WHAT YOU ARE ASKED TO DO: Would you print the records below without changing anything?

RECORDED DATA:
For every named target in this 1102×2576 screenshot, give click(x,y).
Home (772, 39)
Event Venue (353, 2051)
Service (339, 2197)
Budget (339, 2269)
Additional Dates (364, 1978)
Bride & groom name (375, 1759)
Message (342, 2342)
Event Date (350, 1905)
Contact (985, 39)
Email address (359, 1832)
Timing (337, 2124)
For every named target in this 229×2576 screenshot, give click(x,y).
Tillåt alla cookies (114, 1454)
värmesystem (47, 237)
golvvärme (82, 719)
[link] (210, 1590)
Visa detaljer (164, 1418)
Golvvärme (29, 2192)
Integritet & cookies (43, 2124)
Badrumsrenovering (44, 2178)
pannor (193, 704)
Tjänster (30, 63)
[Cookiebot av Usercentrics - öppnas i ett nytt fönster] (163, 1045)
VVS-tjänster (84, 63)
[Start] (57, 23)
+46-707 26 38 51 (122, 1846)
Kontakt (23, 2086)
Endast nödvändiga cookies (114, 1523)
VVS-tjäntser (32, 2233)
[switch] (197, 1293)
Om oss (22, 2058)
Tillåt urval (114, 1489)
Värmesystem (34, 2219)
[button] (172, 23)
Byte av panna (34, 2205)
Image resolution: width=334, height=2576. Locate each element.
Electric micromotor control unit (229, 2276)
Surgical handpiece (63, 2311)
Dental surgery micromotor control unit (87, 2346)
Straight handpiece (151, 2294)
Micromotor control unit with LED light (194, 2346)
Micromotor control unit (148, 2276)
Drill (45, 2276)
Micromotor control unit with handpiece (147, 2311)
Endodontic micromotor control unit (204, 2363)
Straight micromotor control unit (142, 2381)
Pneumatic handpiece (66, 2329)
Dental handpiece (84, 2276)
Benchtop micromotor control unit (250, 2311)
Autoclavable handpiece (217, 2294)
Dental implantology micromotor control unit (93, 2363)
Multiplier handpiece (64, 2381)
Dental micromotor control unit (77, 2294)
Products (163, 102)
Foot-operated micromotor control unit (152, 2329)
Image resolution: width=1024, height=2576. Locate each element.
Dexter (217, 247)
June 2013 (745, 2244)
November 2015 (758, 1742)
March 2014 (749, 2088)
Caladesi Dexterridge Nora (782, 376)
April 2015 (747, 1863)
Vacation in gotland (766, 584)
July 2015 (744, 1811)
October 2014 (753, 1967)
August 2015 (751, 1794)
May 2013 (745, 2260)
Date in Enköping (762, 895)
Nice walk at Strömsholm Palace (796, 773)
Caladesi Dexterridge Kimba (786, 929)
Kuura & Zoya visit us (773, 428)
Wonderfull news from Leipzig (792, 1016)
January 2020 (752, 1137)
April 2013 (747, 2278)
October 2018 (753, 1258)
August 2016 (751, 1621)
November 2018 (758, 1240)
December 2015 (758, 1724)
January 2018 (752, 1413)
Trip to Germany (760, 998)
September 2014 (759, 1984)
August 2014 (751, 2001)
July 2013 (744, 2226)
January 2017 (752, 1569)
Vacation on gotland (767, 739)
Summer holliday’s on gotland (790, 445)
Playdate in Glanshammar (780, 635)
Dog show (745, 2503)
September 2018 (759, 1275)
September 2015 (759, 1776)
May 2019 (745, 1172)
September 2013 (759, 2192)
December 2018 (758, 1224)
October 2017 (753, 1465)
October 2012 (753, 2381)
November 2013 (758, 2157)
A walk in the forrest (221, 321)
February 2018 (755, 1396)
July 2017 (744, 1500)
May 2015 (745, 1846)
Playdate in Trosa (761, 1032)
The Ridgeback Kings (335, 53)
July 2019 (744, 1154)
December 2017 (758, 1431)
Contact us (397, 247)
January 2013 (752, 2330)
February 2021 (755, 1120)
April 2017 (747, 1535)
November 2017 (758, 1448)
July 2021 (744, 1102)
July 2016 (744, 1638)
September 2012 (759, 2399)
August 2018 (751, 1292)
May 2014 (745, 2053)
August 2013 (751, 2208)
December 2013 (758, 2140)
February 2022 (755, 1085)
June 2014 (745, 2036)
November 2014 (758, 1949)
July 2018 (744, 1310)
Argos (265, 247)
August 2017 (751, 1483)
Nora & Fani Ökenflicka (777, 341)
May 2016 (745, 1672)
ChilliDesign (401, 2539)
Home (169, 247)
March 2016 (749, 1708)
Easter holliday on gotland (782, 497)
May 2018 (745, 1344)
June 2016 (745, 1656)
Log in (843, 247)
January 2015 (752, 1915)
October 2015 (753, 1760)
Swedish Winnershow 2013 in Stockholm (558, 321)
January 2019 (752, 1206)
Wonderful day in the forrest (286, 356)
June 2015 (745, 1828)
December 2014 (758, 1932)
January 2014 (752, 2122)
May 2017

YOUR RESPONSE:
For every named target in this 1102×2576 screenshot, give click(x,y).
Home (772, 39)
Event Venue (353, 2051)
Service (339, 2197)
Budget (339, 2269)
Additional Dates (364, 1978)
Bride & groom name (375, 1759)
Message (342, 2342)
Event Date (350, 1905)
Contact (985, 39)
Email address (359, 1832)
Timing (337, 2124)
For every named target in this 229×2576 screenshot, give click(x,y).
Tillåt alla cookies (114, 1454)
värmesystem (47, 237)
golvvärme (82, 719)
[link] (210, 1590)
Visa detaljer (164, 1418)
Golvvärme (29, 2192)
Integritet & cookies (43, 2124)
Badrumsrenovering (44, 2178)
pannor (193, 704)
Tjänster (30, 63)
[Cookiebot av Usercentrics - öppnas i ett nytt fönster] (163, 1045)
VVS-tjänster (84, 63)
[Start] (57, 23)
+46-707 26 38 51 (122, 1846)
Kontakt (23, 2086)
Endast nödvändiga cookies (114, 1523)
VVS-tjäntser (32, 2233)
[switch] (197, 1293)
Om oss (22, 2058)
Tillåt urval (114, 1489)
Värmesystem (34, 2219)
[button] (172, 23)
Byte av panna (34, 2205)
Image resolution: width=334, height=2576. Locate each element.
Electric micromotor control unit (229, 2276)
Surgical handpiece (63, 2311)
Dental surgery micromotor control unit (87, 2346)
Straight handpiece (151, 2294)
Micromotor control unit with LED light (194, 2346)
Micromotor control unit (148, 2276)
Drill (45, 2276)
Micromotor control unit with handpiece (147, 2311)
Endodontic micromotor control unit (204, 2363)
Straight micromotor control unit (142, 2381)
Pneumatic handpiece (66, 2329)
Dental handpiece (84, 2276)
Benchtop micromotor control unit (250, 2311)
Autoclavable handpiece (217, 2294)
Dental implantology micromotor control unit (93, 2363)
Multiplier handpiece (64, 2381)
Dental micromotor control unit (77, 2294)
Products (163, 102)
Foot-operated micromotor control unit (152, 2329)
Image resolution: width=1024, height=2576. Locate each element.
Dexter (217, 247)
June 2013 (745, 2244)
November 2015 (758, 1742)
March 2014 (749, 2088)
Caladesi Dexterridge Nora (782, 376)
April 2015 (747, 1863)
Vacation in gotland (766, 584)
July 2015 (744, 1811)
October 2014 (753, 1967)
August 2015 (751, 1794)
May 2013 (745, 2260)
Date in Enköping (762, 895)
Nice walk at Strömsholm Palace (796, 773)
Caladesi Dexterridge Kimba (786, 929)
Kuura & Zoya visit us (773, 428)
Wonderfull news from Leipzig (792, 1016)
January 2020 (752, 1137)
April 2013 (747, 2278)
October 2018 (753, 1258)
August 2016 (751, 1621)
November 2018 (758, 1240)
December 2015 (758, 1724)
January 2018 (752, 1413)
Trip to Germany (760, 998)
September 2014 (759, 1984)
August 2014 (751, 2001)
July 2013 (744, 2226)
January 2017 (752, 1569)
Vacation on gotland (767, 739)
Summer holliday’s on gotland (790, 445)
Playdate in Glanshammar (780, 635)
Dog show (745, 2503)
September 2018 (759, 1275)
September 2015 (759, 1776)
May 2019 (745, 1172)
September 2013 (759, 2192)
December 2018 (758, 1224)
October 2017 (753, 1465)
October 2012 (753, 2381)
November 2013 (758, 2157)
A walk in the forrest (221, 321)
February 2018 (755, 1396)
July 2017 (744, 1500)
May 2015 (745, 1846)
Playdate in Trosa (761, 1032)
The Ridgeback Kings (335, 53)
July 2019 (744, 1154)
December 2017 (758, 1431)
Contact us (397, 247)
January 2013 (752, 2330)
February 2021 (755, 1120)
April 2017 (747, 1535)
November 2017 (758, 1448)
July 2021 (744, 1102)
July 2016 (744, 1638)
September 2012 (759, 2399)
August 2018 (751, 1292)
May 2014 (745, 2053)
August 2013 (751, 2208)
December 2013 (758, 2140)
February 2022 (755, 1085)
June 2014 (745, 2036)
November 2014 (758, 1949)
July 2018 (744, 1310)
Argos (265, 247)
August 2017 (751, 1483)
Nora & Fani Ökenflicka (777, 341)
May 2016 (745, 1672)
ChilliDesign (401, 2539)
Home (169, 247)
March 2016 (749, 1708)
Easter holliday on gotland (782, 497)
May 2018 (745, 1344)
June 2016 (745, 1656)
Log in (843, 247)
January 2015 (752, 1915)
October 2015 (753, 1760)
Swedish Winnershow 2013 in Stockholm (558, 321)
January 2019 (752, 1206)
Wonderful day in the forrest (286, 356)
June 2015 (745, 1828)
December 2014 (758, 1932)
January 2014 (752, 2122)
May 2017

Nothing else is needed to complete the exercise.